Concerning the relationship between QCA and other qualitative research methods and approaches, QCA was compared to only one, namely GTM (BUECKER, 2020; KUEHLMEYER et al., 2020), yet combined with a large number of other methods / approaches, including the research program subjective theories (LANG & RUESCH SCHWEIZER), case study designs (KELLER-SCHNEIDER, 2020; MUSLIC et al., 2020), building typologies, network analysis, and many more. Again, we find the variety of contexts in which QCA is used in cross-method applications striking, as well as the many different ways in which the method is modified in the course of these combinations.
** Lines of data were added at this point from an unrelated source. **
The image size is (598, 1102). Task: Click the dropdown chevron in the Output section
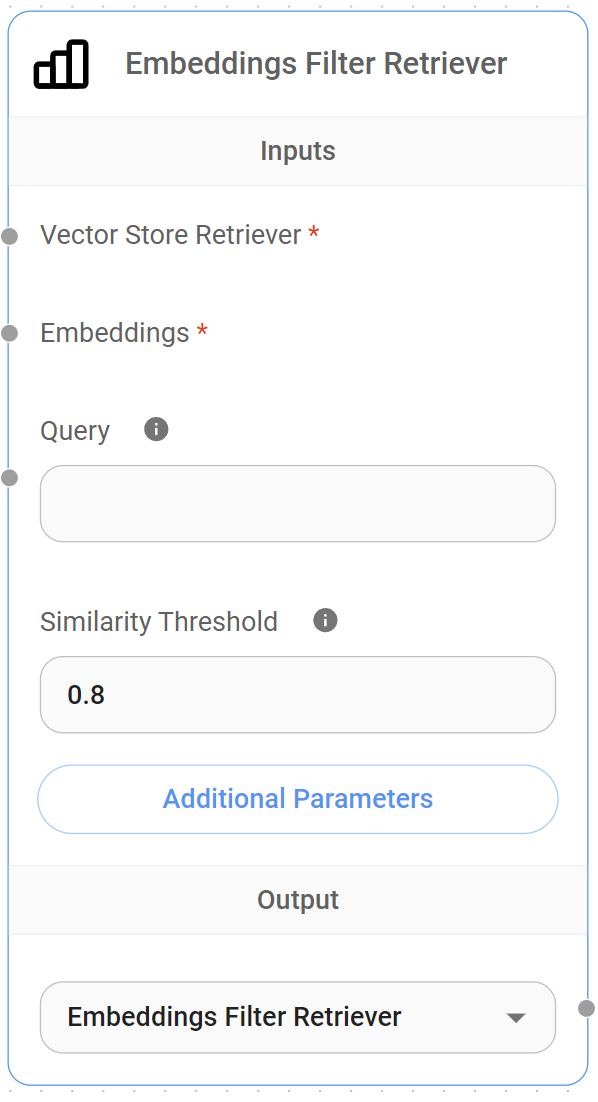coord(516,1018)
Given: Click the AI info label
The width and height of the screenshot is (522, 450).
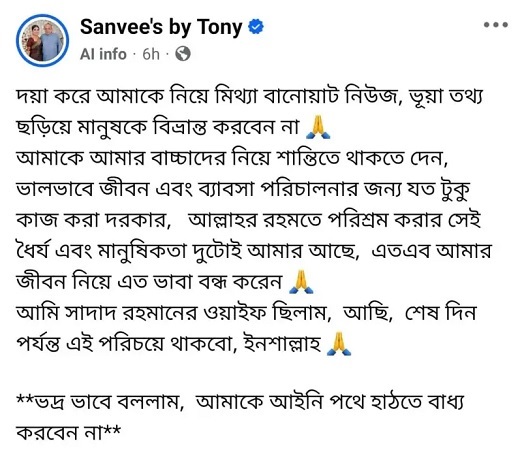Looking at the screenshot, I should tap(103, 54).
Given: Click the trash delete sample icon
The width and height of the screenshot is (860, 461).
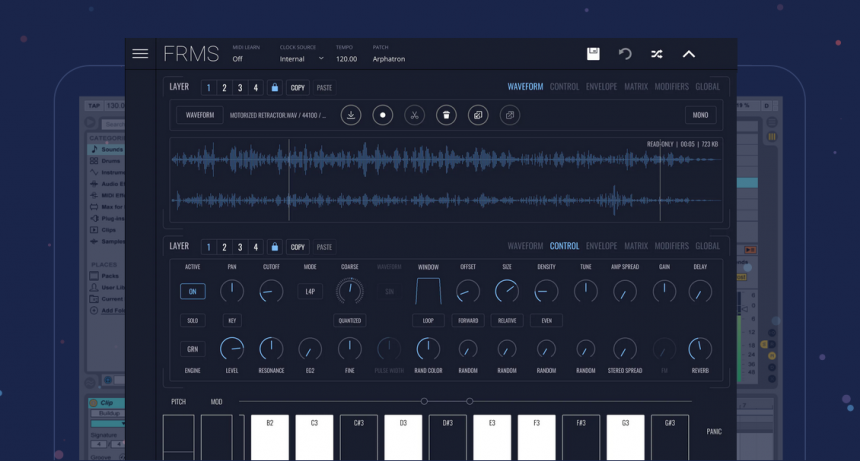Looking at the screenshot, I should (446, 115).
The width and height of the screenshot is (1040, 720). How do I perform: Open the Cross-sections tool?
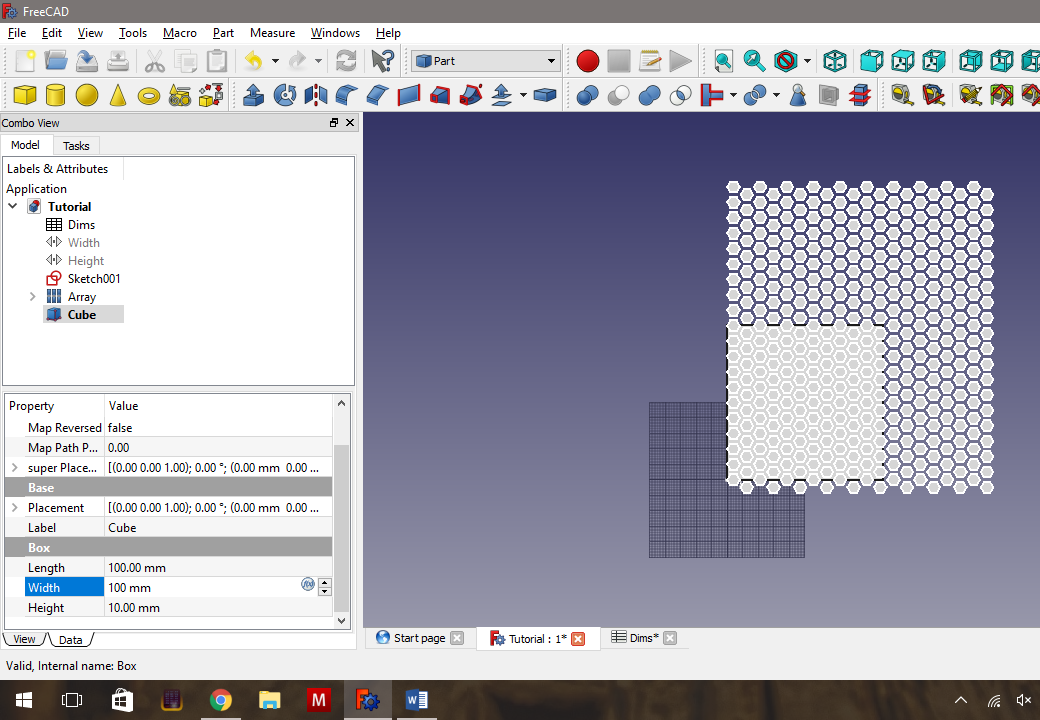(862, 95)
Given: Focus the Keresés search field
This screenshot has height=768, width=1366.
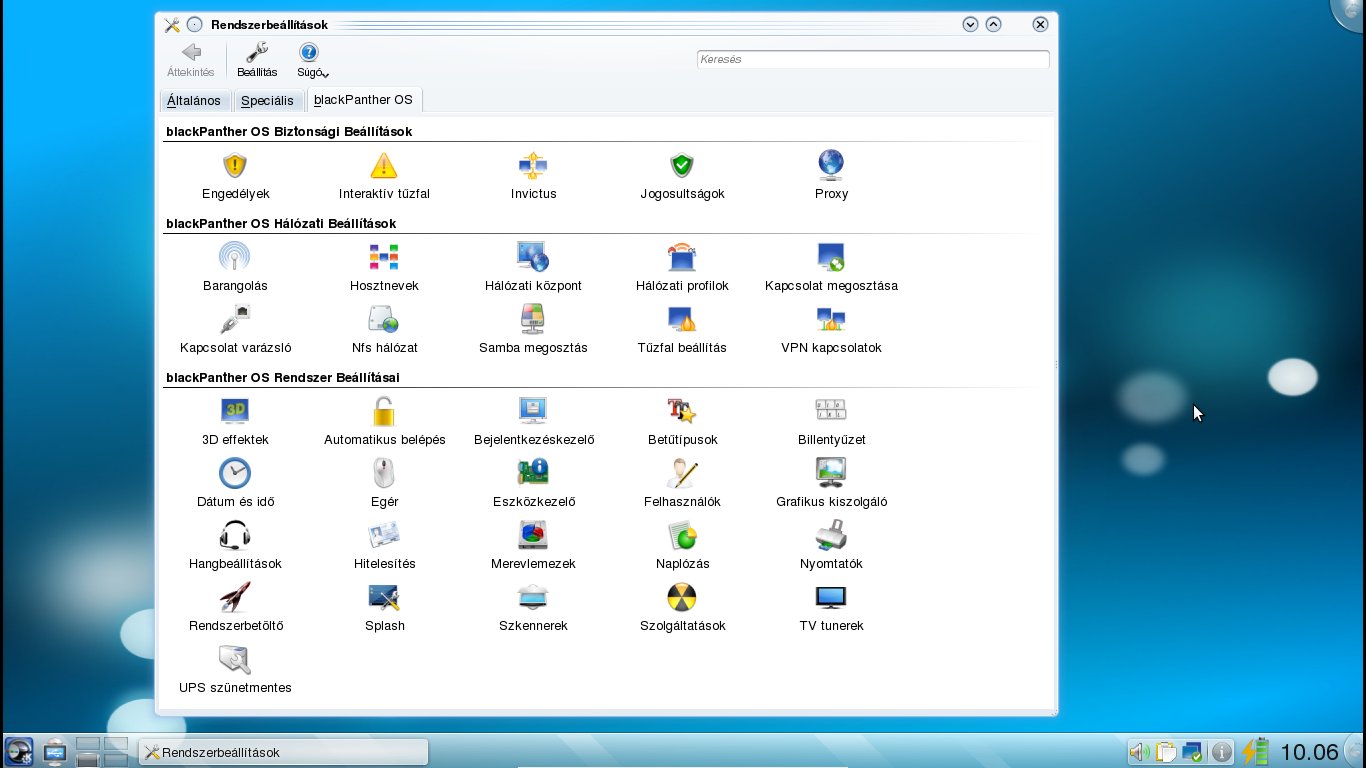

At the same time, we consider it equally significant that we did not receive any contributions on the combination of QCA with other qualitative methods. QCA was not combined, for example, with hermeneutics (although such a combination exists: MATHES, 1992), with discourse analysis (on the differences in background assumptions: SCHNEIDER, 2016), or with the documentary method. [23]

Although there are considerable methodological differences between QCA and the documentary method, for example, when carrying out formulating interpretations as a part of the documentary method, researchers paraphrase and generalize text passages (for an example see BOHNSACK & NOHL, 2013). Thus, similar text analytical techniques are used in both methods. To our knowledge, there are no rules or instructions for doing so, for example in a volume on documentary research practice (BOHNSACK, NENTWIG-GESEMANN & NOHL, 2013) or an introductory text for beginners (ASBRAND, 2011). In the latter text, the methodical step is explicitly referred to as "paraphrasing" several times (pp.7f.), without providing any specific information on how to paraphrase. Although paraphrasing is not a genuine QCA technique, it and other techniques of abstraction have been described in detail by proponents of the method (KUCKARTZ, 2018; MAYRING, 2015; SCHREIER, 2012). A discussion around the extent to which techniques are used for the formulating interpretation in particular and how instructions from within QCA can be helpful here, would be immensely valuable. Reference to and use of the relevant resources seem particularly important with regard to quality criteria and teaching and learning of research methods. With these remarks, attention is drawn to open questions concerning methods and methodology, which, in our opinion, need to be addressed, best by experts in both methods. [24]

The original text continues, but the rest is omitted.